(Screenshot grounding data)
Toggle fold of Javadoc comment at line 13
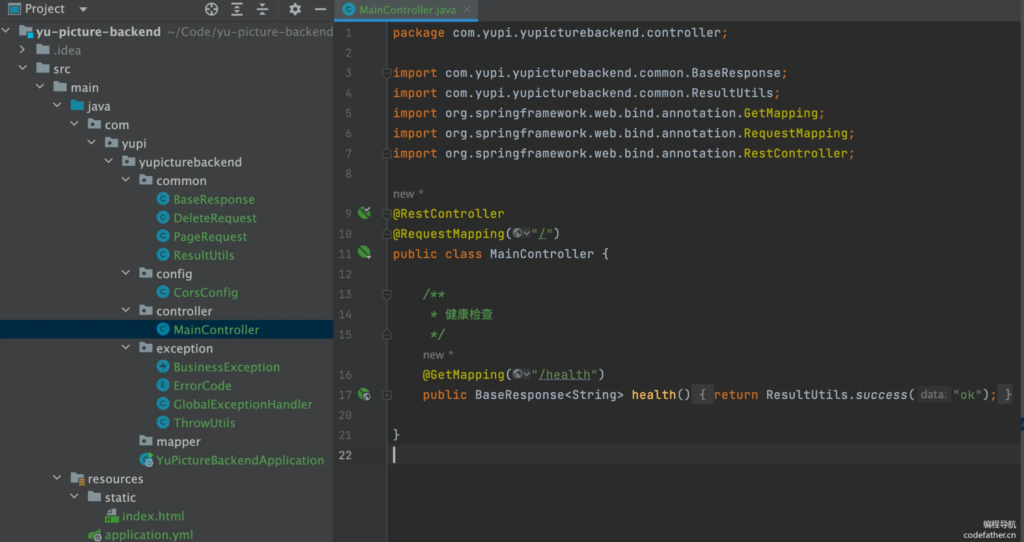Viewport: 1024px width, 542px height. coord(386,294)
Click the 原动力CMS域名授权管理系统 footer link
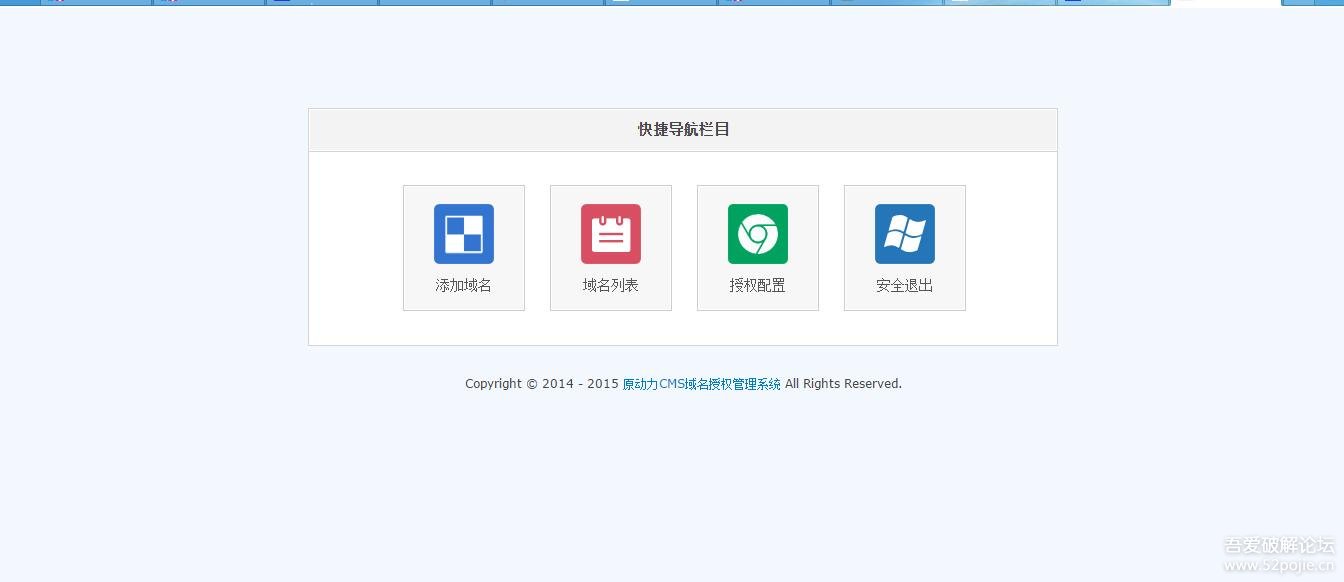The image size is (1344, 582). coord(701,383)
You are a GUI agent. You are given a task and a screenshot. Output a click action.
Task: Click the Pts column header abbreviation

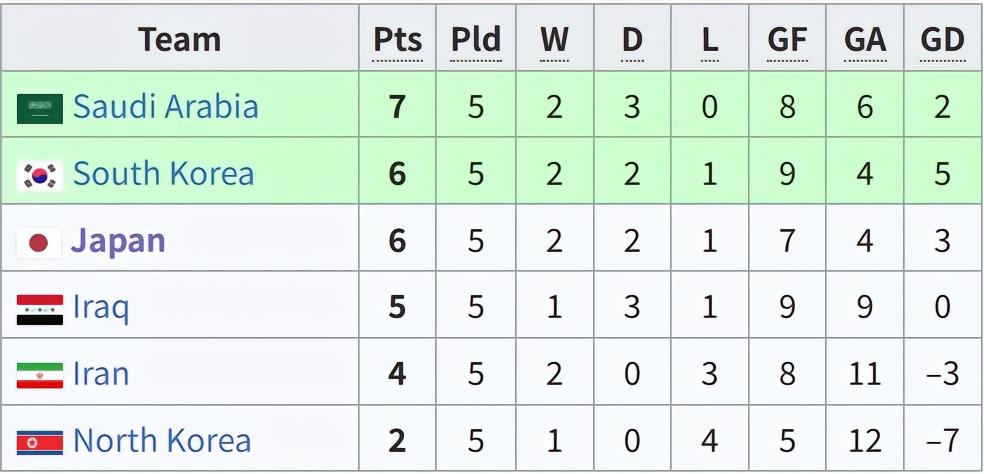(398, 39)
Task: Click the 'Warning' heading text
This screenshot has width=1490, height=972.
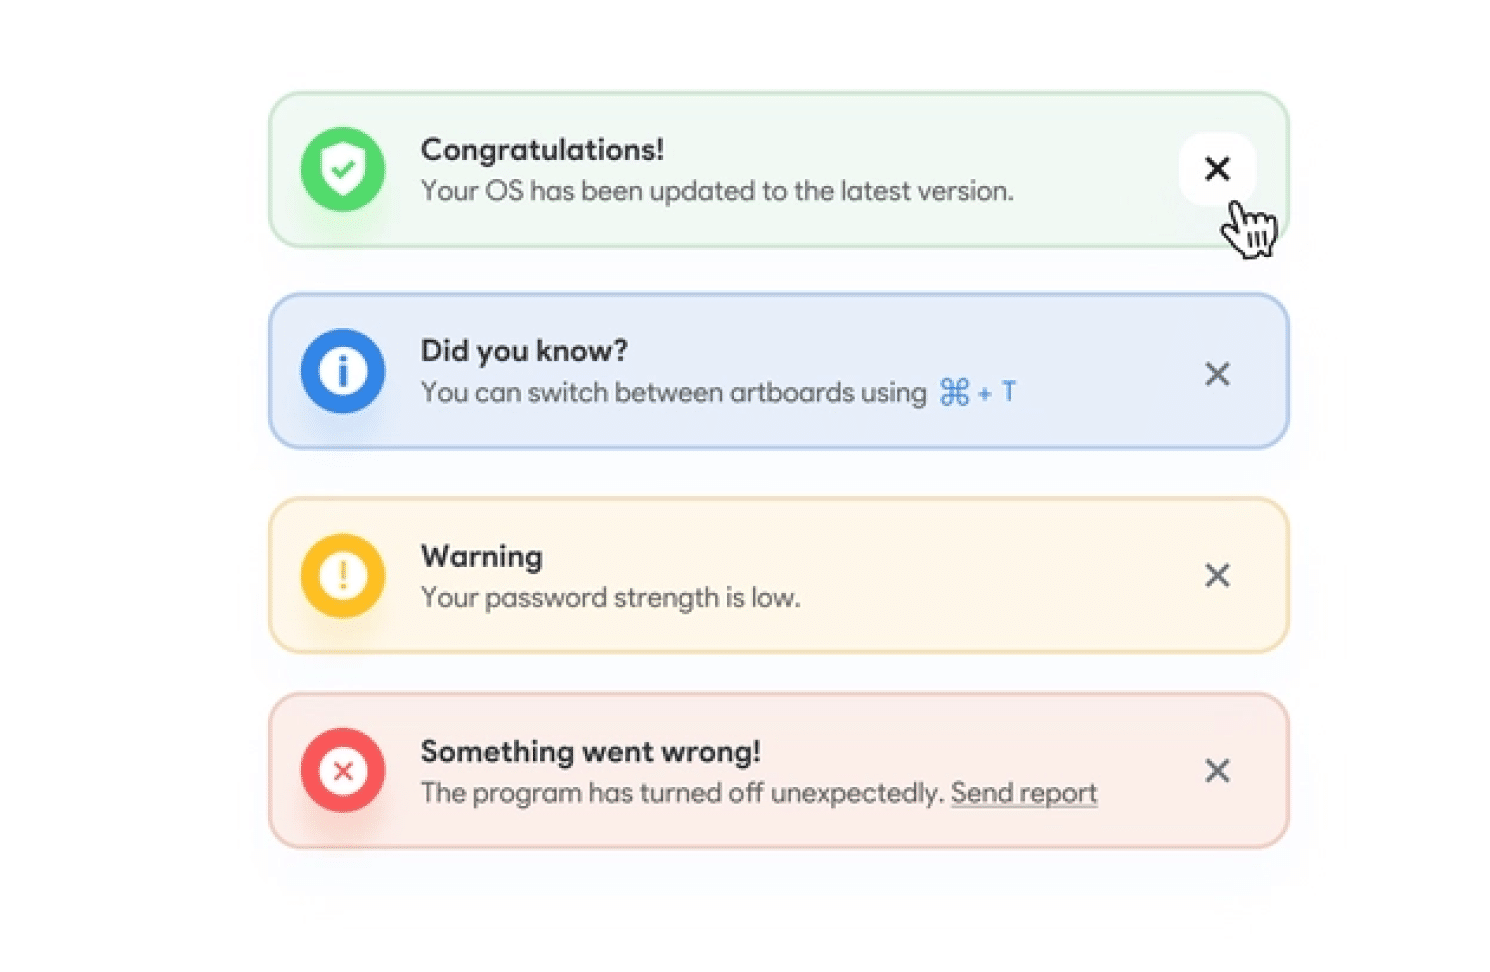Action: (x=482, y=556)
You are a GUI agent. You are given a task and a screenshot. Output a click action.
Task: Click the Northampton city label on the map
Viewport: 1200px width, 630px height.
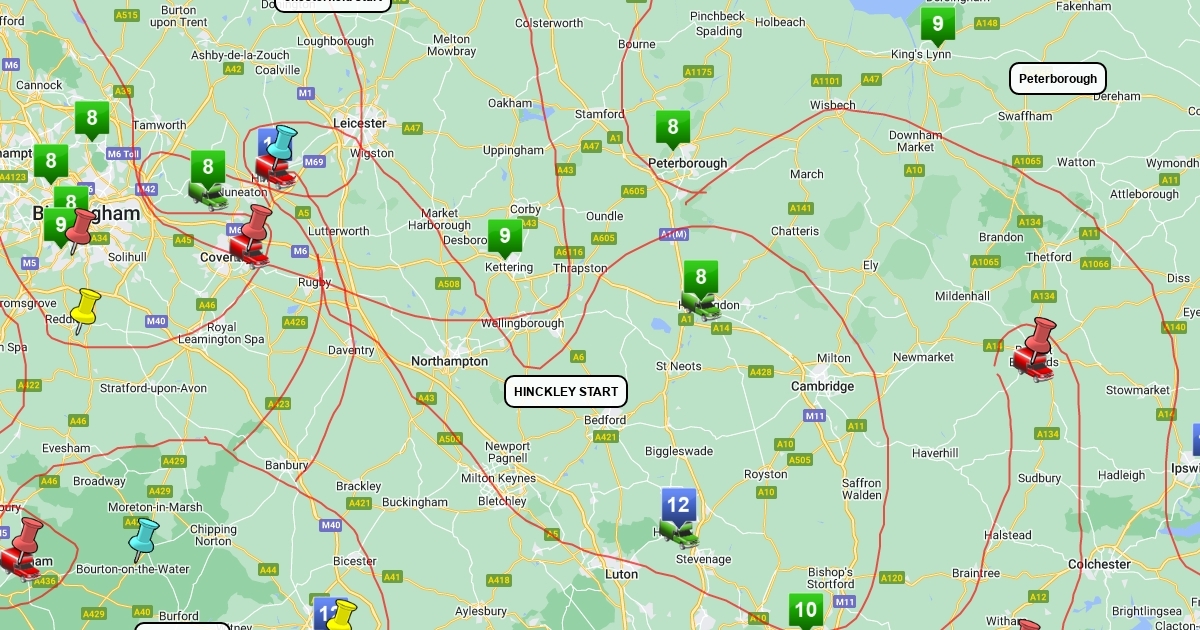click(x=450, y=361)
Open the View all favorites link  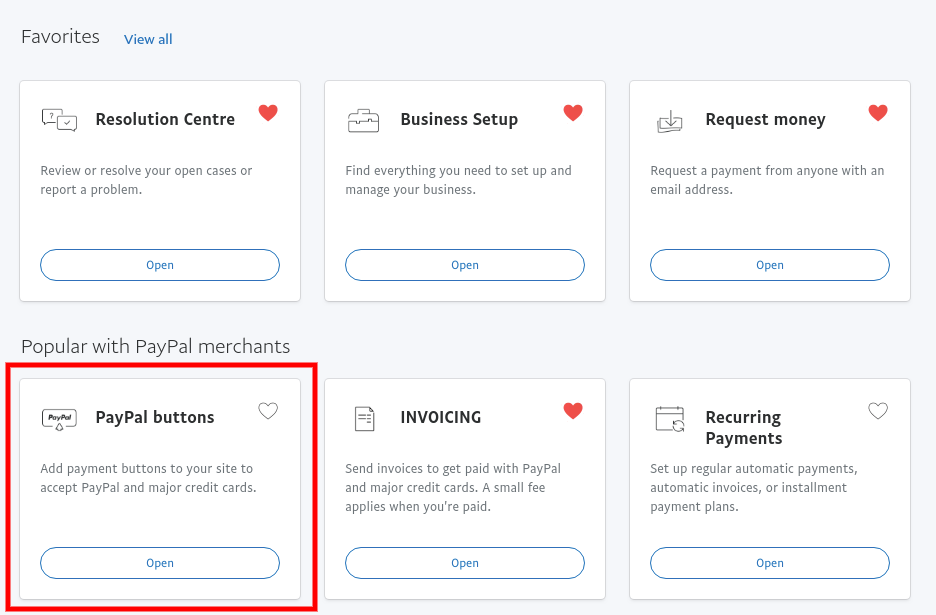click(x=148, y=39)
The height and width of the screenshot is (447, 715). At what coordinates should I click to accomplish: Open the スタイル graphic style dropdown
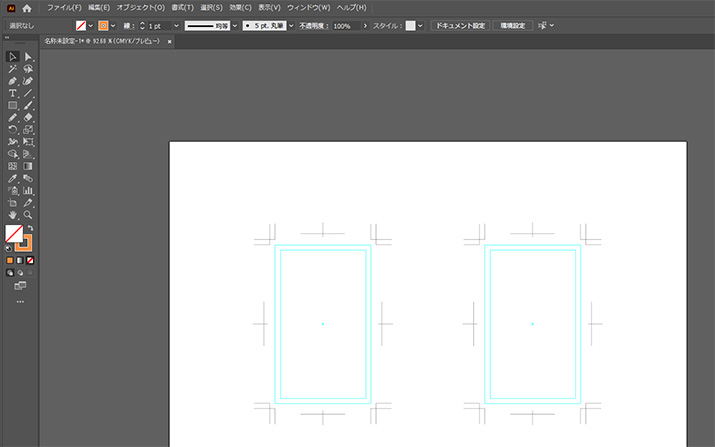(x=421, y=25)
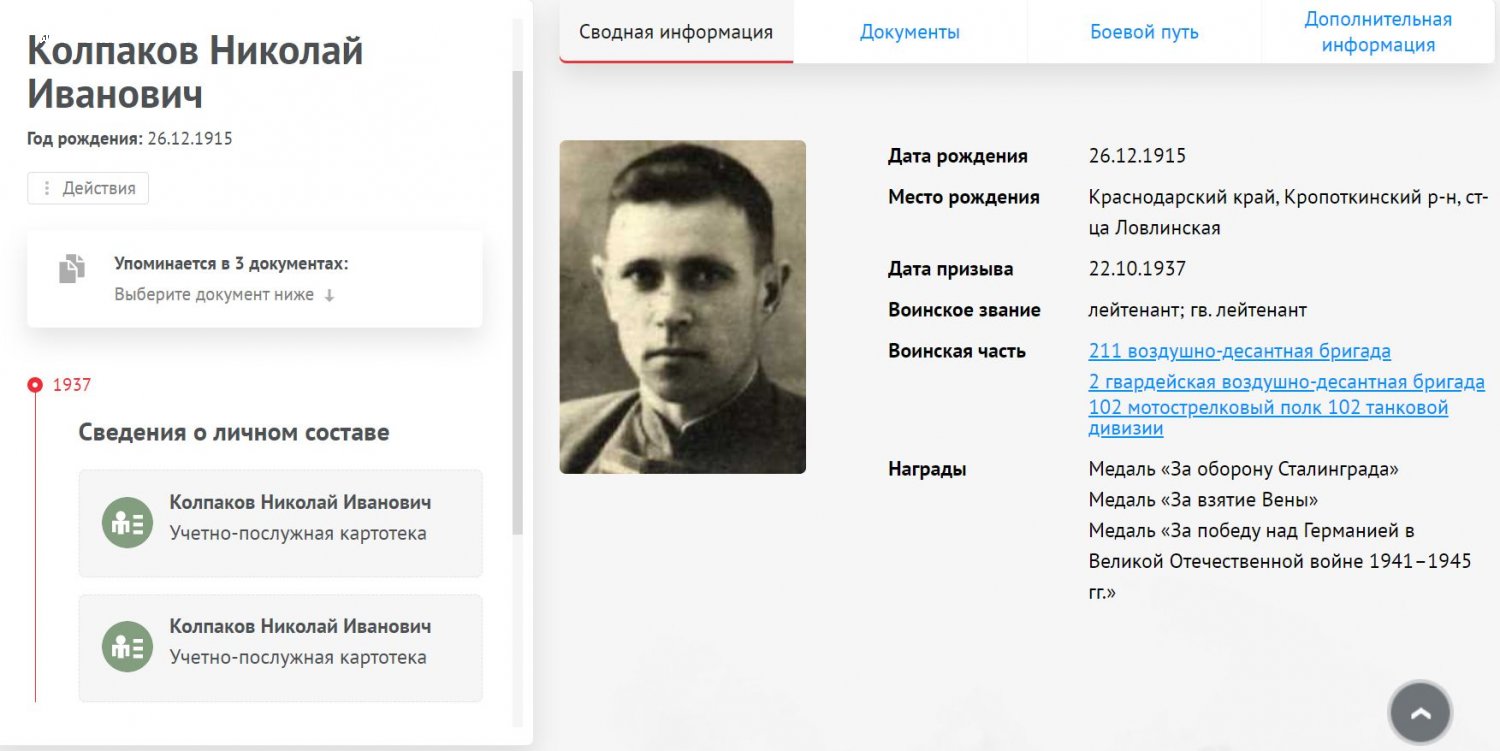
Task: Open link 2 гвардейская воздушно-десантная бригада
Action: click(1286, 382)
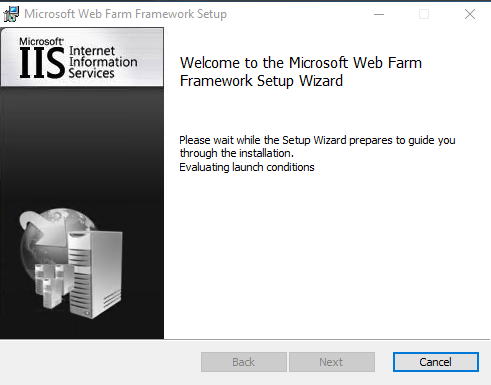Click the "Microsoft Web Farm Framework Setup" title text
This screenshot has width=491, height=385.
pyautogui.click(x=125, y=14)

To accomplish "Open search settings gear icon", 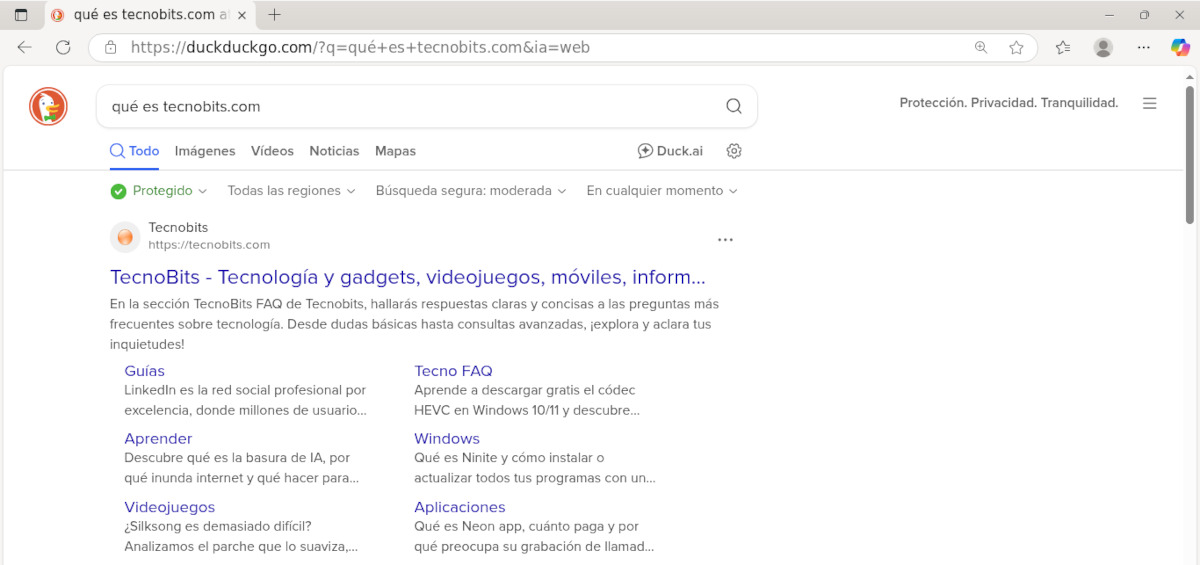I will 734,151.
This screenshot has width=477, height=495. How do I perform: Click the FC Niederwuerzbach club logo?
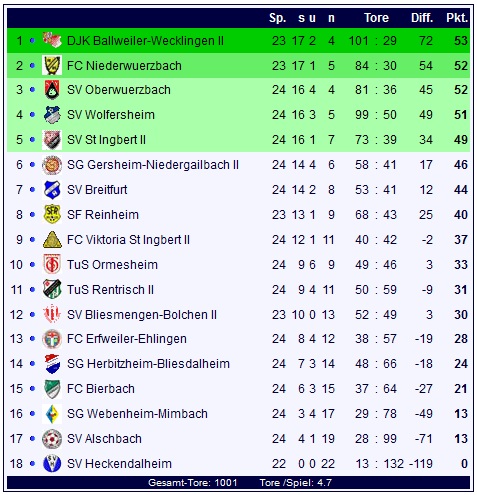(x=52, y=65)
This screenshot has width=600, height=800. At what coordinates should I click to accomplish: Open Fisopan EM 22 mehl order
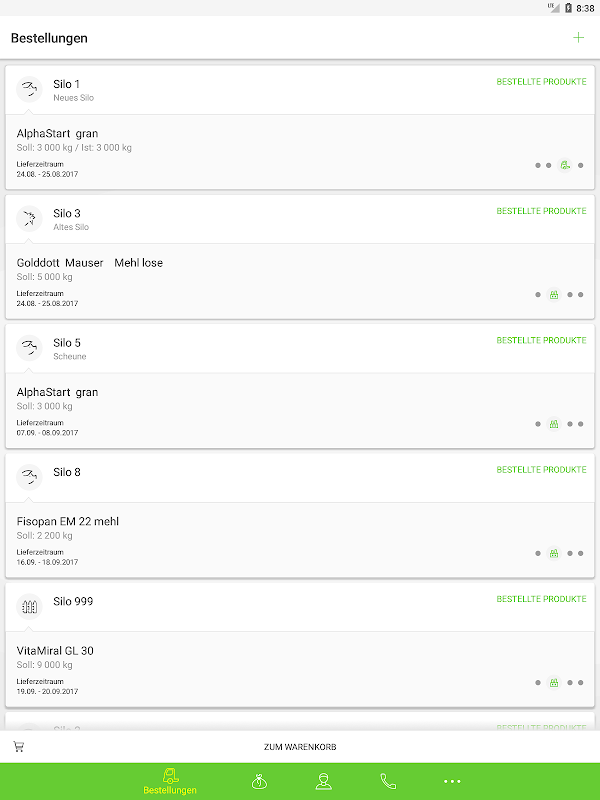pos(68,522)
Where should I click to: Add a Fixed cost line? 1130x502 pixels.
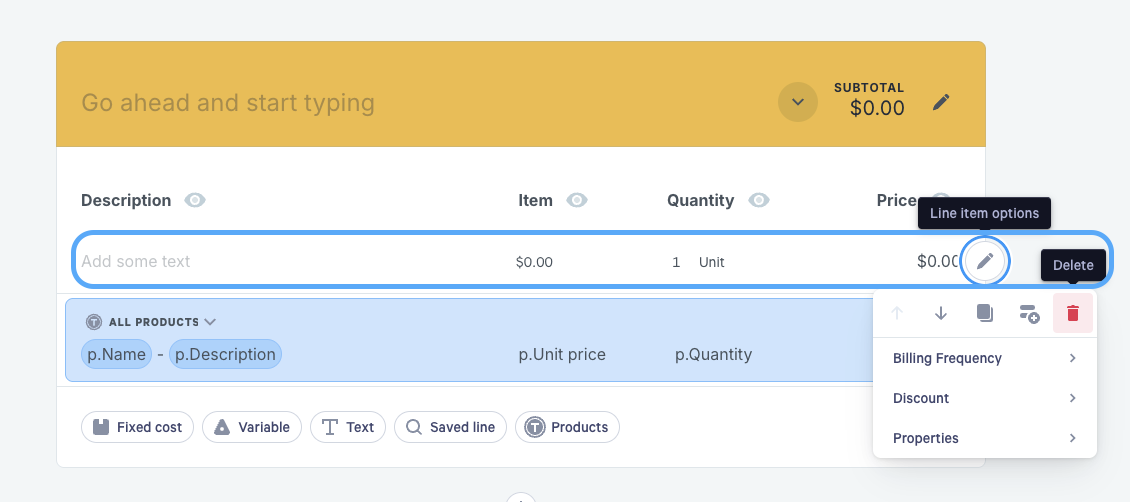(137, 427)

**About this task**
A word-for-word copy is required of the lines above from the line with "This screenshot has width=477, height=495." through the last line of the data; no other lines and no pictures belong in it.

**Solution for this task**
This screenshot has width=477, height=495. How do I perform: Click the FC Niederwuerzbach club logo?
(x=52, y=65)
This screenshot has width=600, height=800. At what coordinates should I click to accomplish: Open Fisopan EM 22 mehl order
pos(68,522)
Where should I click to: Add a Fixed cost line? 1130x502 pixels.
(137, 427)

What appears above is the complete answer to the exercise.